La zona di Gonfienti venne abbandonata a partire dalla fine del V secolo e, a partire da questo momento, le tracce di vita sembrano spostarsi nelle zone collinari. Durante l’età romana si registra una presenza maggiormente diffusa nel territorio e ancora una volta la viabilità appare strategica. La presenza di torri di epoca romana individuate nel territorio della Calvana sembra confermare l'ipotesi che la Cassia Clodia non passasse troppo lontano da Gonfienti. In questo territorio è anche presente un esteso reticolato di grandi mura a secco e terrazzamenti, la cui datazione e funzione è a tutt’oggi ignota e oggetto di indagine. Alcune parti sono state attribuite ai Liguri mentre altre sembrano risalire all’epoca romana.

​

L'antico insediamento rurale di Cavagliano (in foto) risalirebbe alla fine del XII secolo, anche se la scoperta del sepolcreto di Casa al Piano, databile al V-IV secolo a.C. conferma precedenti sfruttamenti agricoli delle pendici della Calvana. Il borgo è composto da cinque edifici (case o case-torri), ognuna corredata da cisterne per la raccolta delle acque piovane, ma quello che più stupisce è come il paese sia circondato da estesi muri a secco che sorreggono numerosi terrazzamenti.

​

In epoca medioevale la zona di “Montaguto” tra Sofignano e Montecuccoli fu uno dei feudi dei conti Alberti. Nella stessa zona anche i conti Guidi possedevano poderi. Dopo la pace di Sarzana, la Repubblica Fiorentina acquistò nel 1361 castelli e territorio, nel tentativo di togliersi d’intorno tanti signorotti e baroni con possedimenti che potevano minacciarla.

Dalla fine del Quattrocento e fino al giorno d’oggi la popolazione dei villaggi è rimasta scarsa.

Valibona e la Resistenza

Le terre di Valibona, costituiscono una zona pianeggiante dal substrato fertile dove l'uomo ha trovato stabile dimora sin dalla notte dei tempi. Quest'area costituiva un importante valico tra due distretti territoriali ed ancora oggi conserva l'antica viabilità formata da vecchie carrarecce (oggi ampliate per renderle carrozzabili) sia da sentieri utilizzati un tempo per condurre il bestiame al pascolo o portare il fieno dai prati alle stalle.

Tuttavia, quello che lega indissolubilmente la zona di Valibona alla Storia, è il fatto che questo piccolo insediamento è stato teatro della prima battaglia dei partigiani della Resistenza in Toscana. Durante la guerra i contadini della zona offrirono ospitalità ai partigiani che nella notte tra il 2 e 3 gennaio 1944 vennero accerchiati dalle forze fasciste nel fienile dove si erano rifugiati.

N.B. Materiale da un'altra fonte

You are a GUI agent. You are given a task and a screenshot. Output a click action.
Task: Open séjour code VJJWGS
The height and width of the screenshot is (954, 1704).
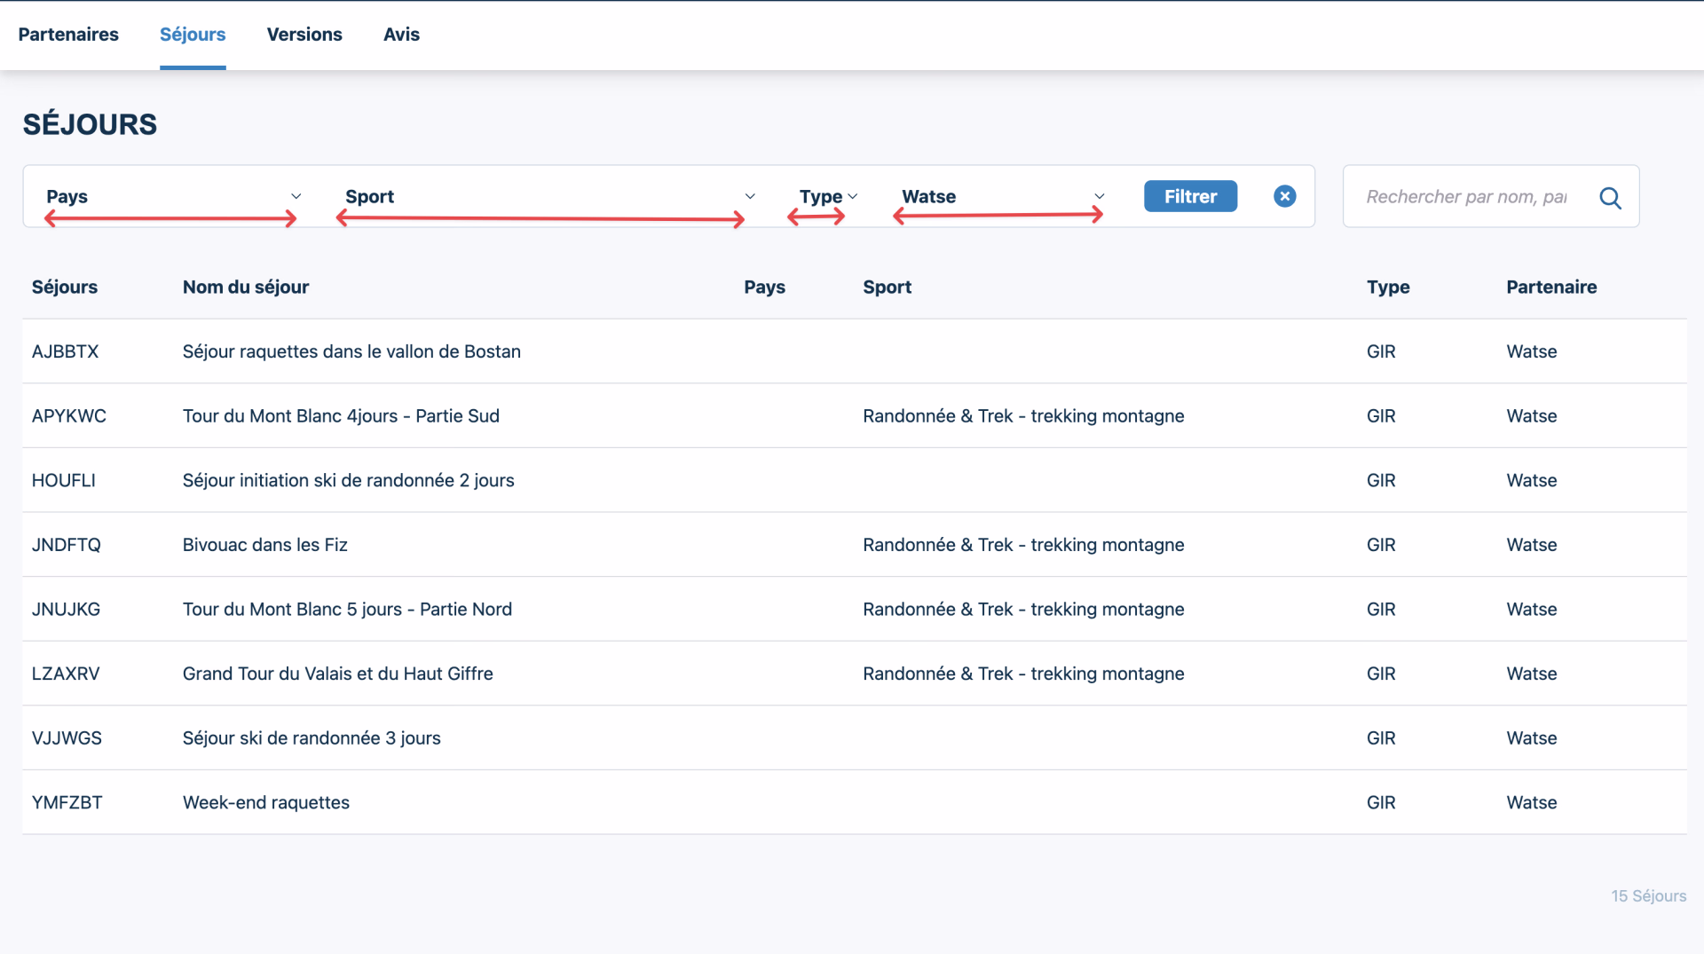67,738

Dopo una lunga battaglia le forze fasciste ebbero la meglio e dopo aver ucciso alcuni partigiani e ferito e catturato gli altri, arrestarono i contadini che li avevano ospitati, bruciando e saccheggiando le loro case.

Questo luogo è stato acquistato dal Comune di Calenzano che ne ha fatto un Ecomuseo della Resistenza, immerso nel Parco della Memoria.

La migrazione dei pastori sardi negli anni '70

Un fenomeno molto particolare ha interessato la Calvana tra la fine degli anni '60 e in particolare negli anni '70: sulla scia della migrazione dalla Sardegna, singoli pastori o interi nuclei familiari si sono trasferiti in Toscana e sono arrivati anche ad abitare la Calvana, che per certi versi aveva caratteristiche a volte simili a quelle della loro terra d'origine.

Tra stereotipi e verità, tra fatti di cronaca recente legati a questa presenza, per molti anni la Calvana è stata poco accessibile per gli escursionisti e considerata pericolosa. Questo in parte spiega perché un territorio così affascinante sia ancora poco conosciuto ai più e sia oggetto di una riscoperta lenta e recente che è iniziata una ventina di anni fa.